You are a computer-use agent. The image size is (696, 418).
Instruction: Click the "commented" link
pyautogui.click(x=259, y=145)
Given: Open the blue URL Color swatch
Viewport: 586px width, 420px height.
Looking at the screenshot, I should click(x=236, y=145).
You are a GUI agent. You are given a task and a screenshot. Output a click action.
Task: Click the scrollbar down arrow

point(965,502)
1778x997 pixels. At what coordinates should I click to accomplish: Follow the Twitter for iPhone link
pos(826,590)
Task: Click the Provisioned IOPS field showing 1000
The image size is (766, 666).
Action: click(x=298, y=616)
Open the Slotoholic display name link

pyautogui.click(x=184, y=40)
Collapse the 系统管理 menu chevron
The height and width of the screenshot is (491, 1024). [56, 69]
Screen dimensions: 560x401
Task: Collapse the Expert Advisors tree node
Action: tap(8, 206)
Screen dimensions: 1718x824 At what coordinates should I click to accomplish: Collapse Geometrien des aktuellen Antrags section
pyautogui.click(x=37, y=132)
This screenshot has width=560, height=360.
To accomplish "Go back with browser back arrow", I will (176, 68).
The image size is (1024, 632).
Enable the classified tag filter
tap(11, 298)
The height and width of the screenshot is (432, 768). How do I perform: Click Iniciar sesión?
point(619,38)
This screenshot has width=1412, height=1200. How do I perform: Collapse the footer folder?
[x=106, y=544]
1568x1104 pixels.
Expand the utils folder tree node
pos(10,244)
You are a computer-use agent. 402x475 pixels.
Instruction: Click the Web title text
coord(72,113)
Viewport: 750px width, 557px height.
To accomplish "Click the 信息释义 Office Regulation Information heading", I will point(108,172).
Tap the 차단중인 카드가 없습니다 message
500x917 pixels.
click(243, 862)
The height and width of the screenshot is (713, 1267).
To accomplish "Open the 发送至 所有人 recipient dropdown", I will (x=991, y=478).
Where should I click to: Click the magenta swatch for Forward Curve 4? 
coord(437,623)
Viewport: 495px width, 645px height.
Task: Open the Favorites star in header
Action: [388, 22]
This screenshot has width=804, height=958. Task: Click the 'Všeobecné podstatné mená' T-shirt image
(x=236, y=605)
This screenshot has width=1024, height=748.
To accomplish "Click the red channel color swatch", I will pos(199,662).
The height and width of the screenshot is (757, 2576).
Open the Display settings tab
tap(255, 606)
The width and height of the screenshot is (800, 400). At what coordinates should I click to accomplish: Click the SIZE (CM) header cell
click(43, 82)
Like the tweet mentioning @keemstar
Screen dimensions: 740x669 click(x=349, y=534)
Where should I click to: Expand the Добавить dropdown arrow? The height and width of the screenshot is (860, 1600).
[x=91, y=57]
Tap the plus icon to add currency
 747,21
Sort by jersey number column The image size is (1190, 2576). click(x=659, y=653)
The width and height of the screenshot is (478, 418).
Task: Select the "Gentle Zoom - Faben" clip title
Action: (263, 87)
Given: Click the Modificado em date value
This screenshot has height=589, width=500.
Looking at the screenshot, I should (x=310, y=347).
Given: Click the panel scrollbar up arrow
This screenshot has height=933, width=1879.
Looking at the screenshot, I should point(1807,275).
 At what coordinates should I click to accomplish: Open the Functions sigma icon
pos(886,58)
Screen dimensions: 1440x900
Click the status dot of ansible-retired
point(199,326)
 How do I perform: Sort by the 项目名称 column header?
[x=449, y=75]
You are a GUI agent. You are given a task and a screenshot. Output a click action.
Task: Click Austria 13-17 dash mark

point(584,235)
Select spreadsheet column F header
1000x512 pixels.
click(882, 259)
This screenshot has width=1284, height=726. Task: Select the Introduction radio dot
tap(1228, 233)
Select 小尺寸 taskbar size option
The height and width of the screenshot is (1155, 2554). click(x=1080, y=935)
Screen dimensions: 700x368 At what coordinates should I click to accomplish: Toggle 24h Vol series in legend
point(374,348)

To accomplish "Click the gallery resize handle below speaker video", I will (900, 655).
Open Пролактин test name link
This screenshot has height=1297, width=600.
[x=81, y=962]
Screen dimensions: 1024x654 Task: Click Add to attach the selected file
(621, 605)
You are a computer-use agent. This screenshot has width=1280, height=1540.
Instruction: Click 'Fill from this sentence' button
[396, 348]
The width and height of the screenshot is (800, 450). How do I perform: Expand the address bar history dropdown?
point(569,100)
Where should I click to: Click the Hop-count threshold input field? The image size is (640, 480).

Work order -
Output all the lines above, matching them word for word.

Your response -
You are a computer-use agent. The image size is (696, 418).
Instruction: Click the "commented" link
pyautogui.click(x=259, y=145)
Given: Open the blue URL Color swatch
Viewport: 586px width, 420px height.
Looking at the screenshot, I should click(x=236, y=145).
You are a GUI agent. You are given a task and a screenshot. Output a click action.
Task: Click the scrollbar down arrow

point(965,502)
1778x997 pixels. At what coordinates should I click to accomplish: Follow the Twitter for iPhone link
pos(826,590)
Task: Click the Provisioned IOPS field showing 1000
The image size is (766, 666).
Action: click(x=298, y=616)
Open the Slotoholic display name link

pyautogui.click(x=184, y=40)
Collapse the 系统管理 menu chevron
The height and width of the screenshot is (491, 1024). [56, 69]
Screen dimensions: 560x401
Task: Collapse the Expert Advisors tree node
Action: tap(8, 206)
Screen dimensions: 1718x824 At what coordinates should I click to accomplish: Collapse Geometrien des aktuellen Antrags section
pyautogui.click(x=37, y=132)
This screenshot has width=560, height=360.
To accomplish "Go back with browser back arrow", I will (176, 68).
The image size is (1024, 632).
Enable the classified tag filter
tap(11, 298)
The height and width of the screenshot is (432, 768). How do I perform: Click Iniciar sesión?
point(619,38)
This screenshot has width=1412, height=1200. How do I perform: Collapse the footer folder?
[x=106, y=544]
1568x1104 pixels.
Expand the utils folder tree node
pos(10,244)
You are a computer-use agent. 402x475 pixels.
Instruction: Click the Web title text
coord(72,113)
Viewport: 750px width, 557px height.
To accomplish "Click the 信息释义 Office Regulation Information heading", I will point(108,172).
Tap the 차단중인 카드가 없습니다 message
500x917 pixels.
click(243, 862)
The height and width of the screenshot is (713, 1267).
To accomplish "Open the 发送至 所有人 recipient dropdown", I will (x=991, y=478).
Where should I click to: Click the magenta swatch for Forward Curve 4? 
coord(437,623)
Viewport: 495px width, 645px height.
Task: Open the Favorites star in header
Action: [388, 22]
This screenshot has width=804, height=958. Task: Click the 'Všeobecné podstatné mená' T-shirt image
(x=236, y=605)
This screenshot has width=1024, height=748.
To accomplish "Click the red channel color swatch", I will pos(199,662).
The height and width of the screenshot is (757, 2576).
Open the Display settings tab
tap(255, 606)
The width and height of the screenshot is (800, 400). At what coordinates should I click to accomplish: Click the SIZE (CM) header cell
click(43, 82)
Like the tweet mentioning @keemstar
Screen dimensions: 740x669 click(x=349, y=534)
Where should I click to: Expand the Добавить dropdown arrow? The height and width of the screenshot is (860, 1600).
[x=91, y=57]
Tap the plus icon to add currency
 747,21
Sort by jersey number column The image size is (1190, 2576). click(x=659, y=653)
The width and height of the screenshot is (478, 418).
Task: Select the "Gentle Zoom - Faben" clip title
Action: (263, 87)
Given: Click the Modificado em date value
This screenshot has height=589, width=500.
Looking at the screenshot, I should (x=310, y=347).
Given: Click the panel scrollbar up arrow
This screenshot has height=933, width=1879.
Looking at the screenshot, I should point(1807,275).
 At what coordinates should I click to accomplish: Open the Functions sigma icon
pos(886,58)
Screen dimensions: 1440x900
Click the status dot of ansible-retired
point(199,326)
 How do I perform: Sort by the 项目名称 column header?
[x=449, y=75]
You are a GUI agent. You are given a task and a screenshot. Output a click action.
Task: Click Austria 13-17 dash mark

point(584,235)
Select spreadsheet column F header
1000x512 pixels.
click(882, 259)
This screenshot has width=1284, height=726. Task: Select the Introduction radio dot
tap(1228, 233)
Select 小尺寸 taskbar size option
The height and width of the screenshot is (1155, 2554). click(x=1080, y=935)
Screen dimensions: 700x368 At what coordinates should I click to accomplish: Toggle 24h Vol series in legend
point(374,348)

To accomplish "Click the gallery resize handle below speaker video", I will (900, 655).
Open Пролактин test name link
This screenshot has height=1297, width=600.
[x=81, y=962]
Screen dimensions: 1024x654 Task: Click Add to attach the selected file
(621, 605)
You are a computer-use agent. This screenshot has width=1280, height=1540.
Instruction: Click 'Fill from this sentence' button
[396, 348]
The width and height of the screenshot is (800, 450). How do I perform: Expand the address bar history dropdown?
point(569,100)
Where should I click to: Click the Hop-count threshold input field? The image size is (640, 480).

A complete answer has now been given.